- Windfall Harbor Shelter Cabin
- U.S. National Register of Historic Places
- Alaska Heritage Resources Survey
- Location: Southwestern shore of Windfall Harbor, Admiralty Island National Monument
- Nearest city: Angoon, Alaska
- Coordinates: 57°50′07″N 134°18′29″W﻿ / ﻿57.83529°N 134.30812°W
- Area: less than one acre
- Built: 1936
- Built by: Civilian Conservation Corps
- MPS: CCC Historic Properties in Alaska MPS
- NRHP reference No.: 95001299
- AHRS No.: SIT-371
- Added to NRHP: November 2, 1995

= Windfall Harbor Shelter Cabin =

The Windfall Harbor Shelter Cabin is a historic backcountry shelter in the Admiralty Island National Monument, part of the Tongass National Forest in Southeast Alaska.
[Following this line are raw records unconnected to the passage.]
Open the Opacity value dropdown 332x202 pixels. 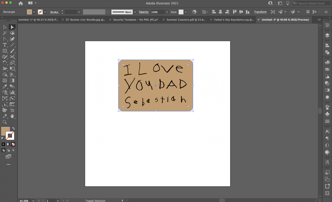point(166,12)
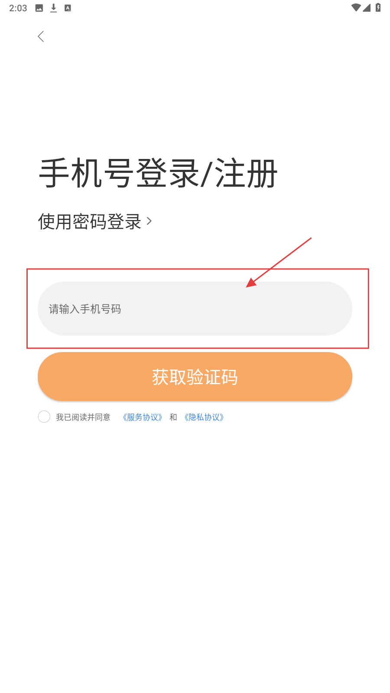Screen dimensions: 390x693
Task: Tap the battery charging icon
Action: tap(378, 7)
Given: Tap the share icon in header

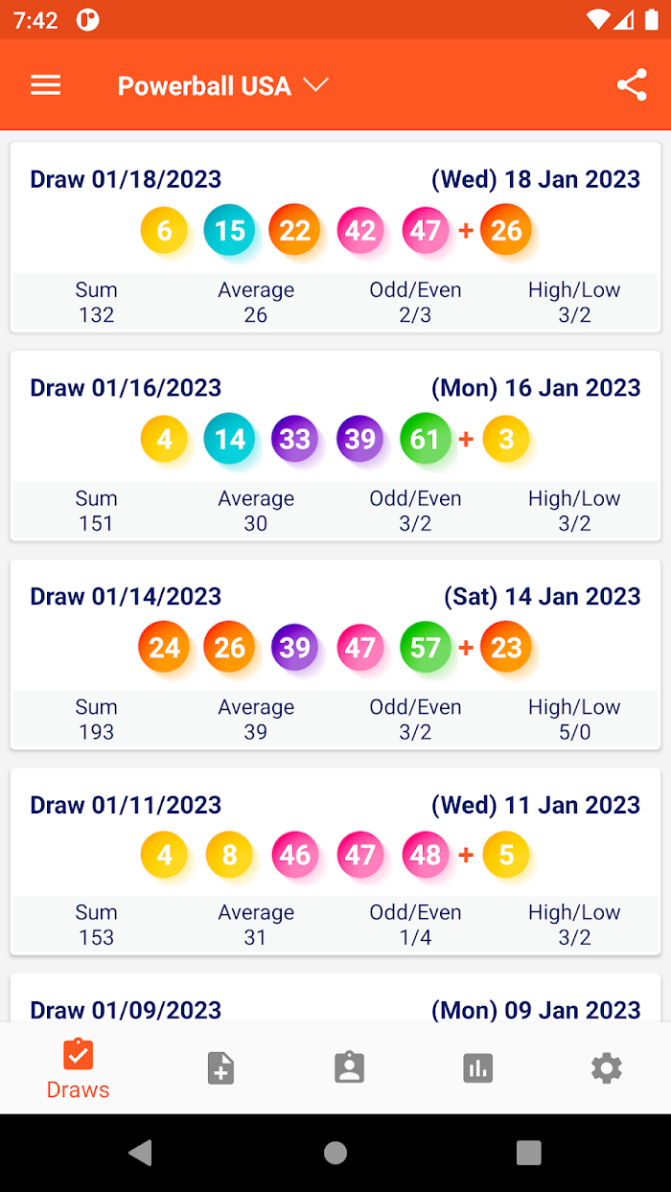Looking at the screenshot, I should [632, 85].
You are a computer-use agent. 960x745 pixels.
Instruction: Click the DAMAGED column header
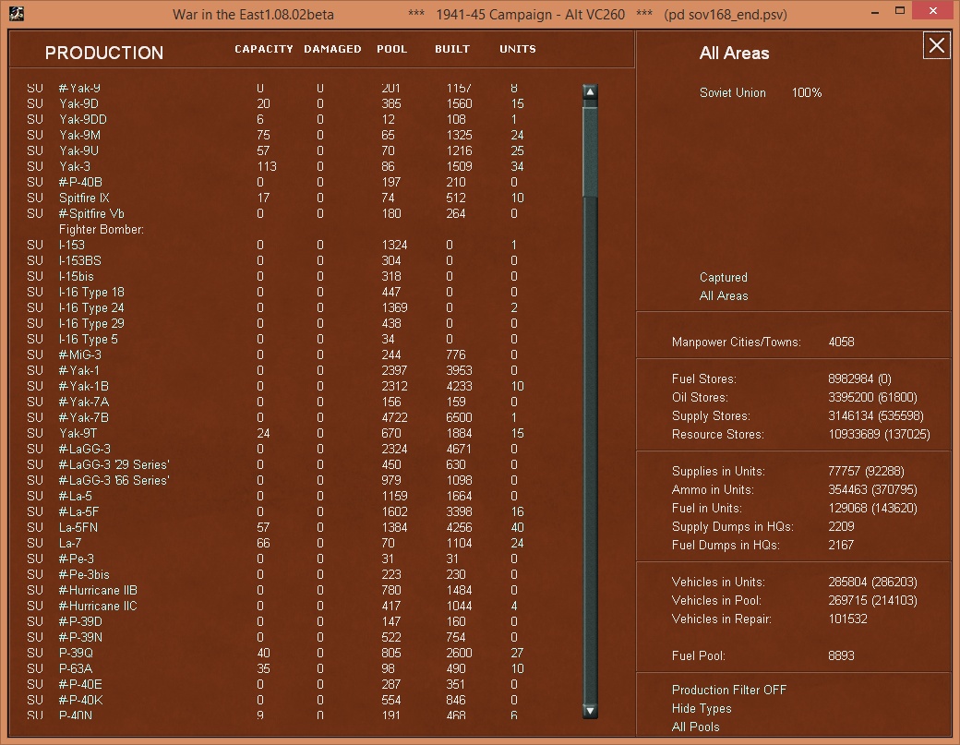point(332,50)
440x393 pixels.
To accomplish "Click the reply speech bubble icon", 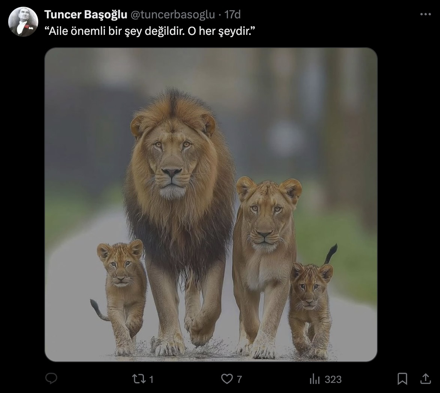I will 51,379.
It was one of a number of such facilities built by Civilian Conservation Corps (CCC) on the Admiralty Island Canoe Route between 1933 and 1937. This cabin, a three-sided Adirondack-style log structure with shake walls and roof, is located near the southern end of Windfall Harbor, an inlet on the east side of Admiralty Island. The shelter underwent repairs in 1986. The Forest Service is in 2014 in the planning phases of a project to relocate the cabin a short distance to move it away from a major bear travel path.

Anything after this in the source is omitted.